緋野晴子の部屋

「たった一つの抱擁」「沙羅と明日香の夏」「青い鳥のロンド」「時鳥たちの宴」のご紹介と、小説書きの独り言を綴っています。

「たった一つの抱擁」ご紹介

2008-12-31 22:27:13 | 「たった一つの抱擁」
緋野晴子著「たった一つの抱擁」(文芸書房)をご紹介します。
 
平成19年の9月に文芸書房から共同出版された私の小説です。
いくつかの雑誌(文学界・群像・すばる・オール読物)に紹介されましたが、本屋さんの店頭には置かれていません。
本屋さんの店頭に並ぶのは、著名作家や有名人や大手出版社の本、あるいは新聞などで大きく宣伝された本ばかりです。
無名の人の作品を売るのは非常に困難だと、出版社の方はおっしゃいましたが、世間のみなさまに本を手に取っていただく機会がないのでは、無理からぬことです。 読んでいただきたくて書きましたので、ここで紹介させていただきます。

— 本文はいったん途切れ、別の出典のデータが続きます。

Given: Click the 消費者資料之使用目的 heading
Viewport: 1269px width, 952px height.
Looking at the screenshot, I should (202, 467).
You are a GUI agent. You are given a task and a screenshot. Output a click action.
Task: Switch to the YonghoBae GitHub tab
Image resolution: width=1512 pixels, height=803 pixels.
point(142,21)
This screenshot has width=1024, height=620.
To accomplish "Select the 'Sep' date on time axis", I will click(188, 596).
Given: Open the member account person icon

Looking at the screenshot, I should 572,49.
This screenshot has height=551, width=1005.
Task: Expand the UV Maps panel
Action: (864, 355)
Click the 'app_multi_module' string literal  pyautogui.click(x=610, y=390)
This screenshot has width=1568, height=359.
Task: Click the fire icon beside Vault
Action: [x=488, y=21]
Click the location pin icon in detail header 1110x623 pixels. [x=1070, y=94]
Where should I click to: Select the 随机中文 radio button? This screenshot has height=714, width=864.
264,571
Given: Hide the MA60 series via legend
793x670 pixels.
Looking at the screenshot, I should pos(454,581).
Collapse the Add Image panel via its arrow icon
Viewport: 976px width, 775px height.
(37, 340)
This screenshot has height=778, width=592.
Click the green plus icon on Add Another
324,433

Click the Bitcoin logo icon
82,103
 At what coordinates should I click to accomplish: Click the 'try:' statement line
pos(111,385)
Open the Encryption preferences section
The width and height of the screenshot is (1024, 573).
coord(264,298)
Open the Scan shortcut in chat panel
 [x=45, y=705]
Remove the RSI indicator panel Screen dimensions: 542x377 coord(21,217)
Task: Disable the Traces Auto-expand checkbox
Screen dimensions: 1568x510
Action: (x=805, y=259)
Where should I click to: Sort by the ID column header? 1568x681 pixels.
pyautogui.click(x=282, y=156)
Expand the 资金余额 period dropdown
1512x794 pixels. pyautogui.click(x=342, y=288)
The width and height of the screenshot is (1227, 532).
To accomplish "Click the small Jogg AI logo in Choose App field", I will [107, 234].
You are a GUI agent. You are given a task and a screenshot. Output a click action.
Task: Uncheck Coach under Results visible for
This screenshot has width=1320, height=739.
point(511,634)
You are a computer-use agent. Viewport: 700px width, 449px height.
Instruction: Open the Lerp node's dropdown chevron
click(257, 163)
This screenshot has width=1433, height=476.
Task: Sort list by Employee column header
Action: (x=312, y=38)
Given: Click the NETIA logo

 。。。。。。。。。。。。。。。。。。。。。。。。。。。。。。。。。。。  

これは、いつの間にか乖離してゆく夫婦の愛と性を、妻の側から見つめた作品です。
壊れかけた夫婦関係を立て直し、失われた抱擁を取り戻したいと苦悶する、妻の心の葛藤を描いています。
浮気や不倫といった特別な行動に飛び出すわけではない、ごく普通の夫婦のうちの一組ですが、この妻はいくつかの奇跡を起こします。 
妻の心理にリアルに迫るため、日記の文体をとりました。
女とはどういうものか? 男とはどういうものか? 夫婦が愛し合い続けるとは、どういうことか?
・・・・そして妻は、ついに、女であることの切なくも輝かしい意味を、その手に握り締めることになるのです。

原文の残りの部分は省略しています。